Keywords: Brain SPECT imaging; electromyography recording; Holmes’ tremor.

Abstract

Holmes tremor is a rare movement disorder. Lesions involving red nucleus and/or affecting the superior cerebellar peduncle or posterior thalamus may cause this tremor. In this article, we report a 19-year-old man who developed a unilateral high-amplitude tremor, approximately two weeks after a head trauma. The tremor showed postural, kinetic and resting properties. Magnetic resonance imaging (MRI) showed a linear fracture line on the right parietal bone and a post-contusional area on the right superior parietal lobe. Cervical MRI was normal. Electromyography recording a 4 Hz tremor activity on the left arm that was arrhythmic with resting, postural and kinetic components.
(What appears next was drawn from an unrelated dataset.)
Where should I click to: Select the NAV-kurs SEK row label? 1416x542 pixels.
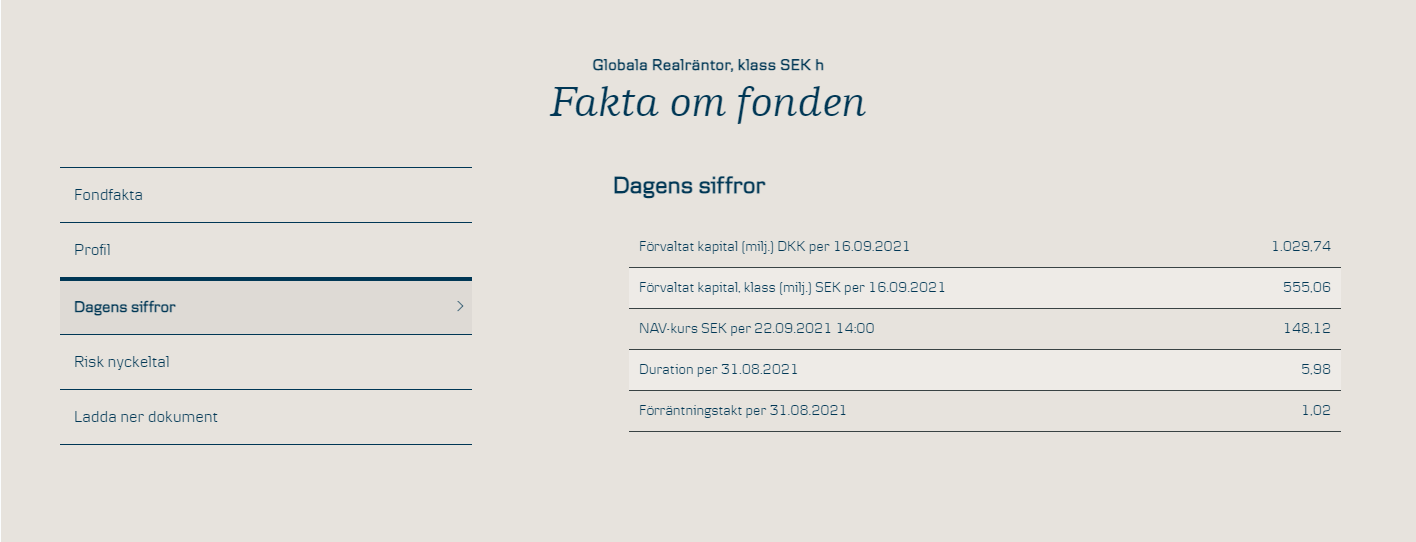tap(756, 328)
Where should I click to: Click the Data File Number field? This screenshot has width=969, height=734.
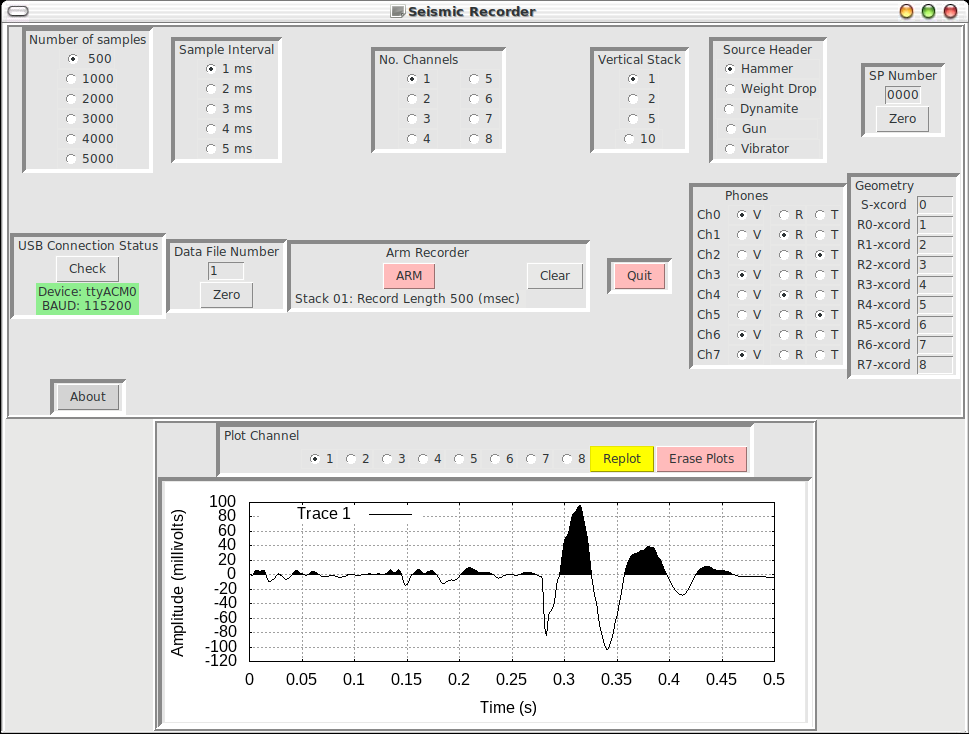pyautogui.click(x=225, y=270)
Single photon emission computed tomography of the brain (SPECT) showed hypometabolism on the right temporal, parietal and occipital lobes as well as right thalamus and cerebellum. In conclusion, when Holmes tremor following head trauma is suspected clinically and electrophysiologically and the lesions on the MRI cannot explain the clinical picture, the cerebello-thalamo-cortical loop dysfunction leading to Holmes tremor may be demonstrated with SPECT.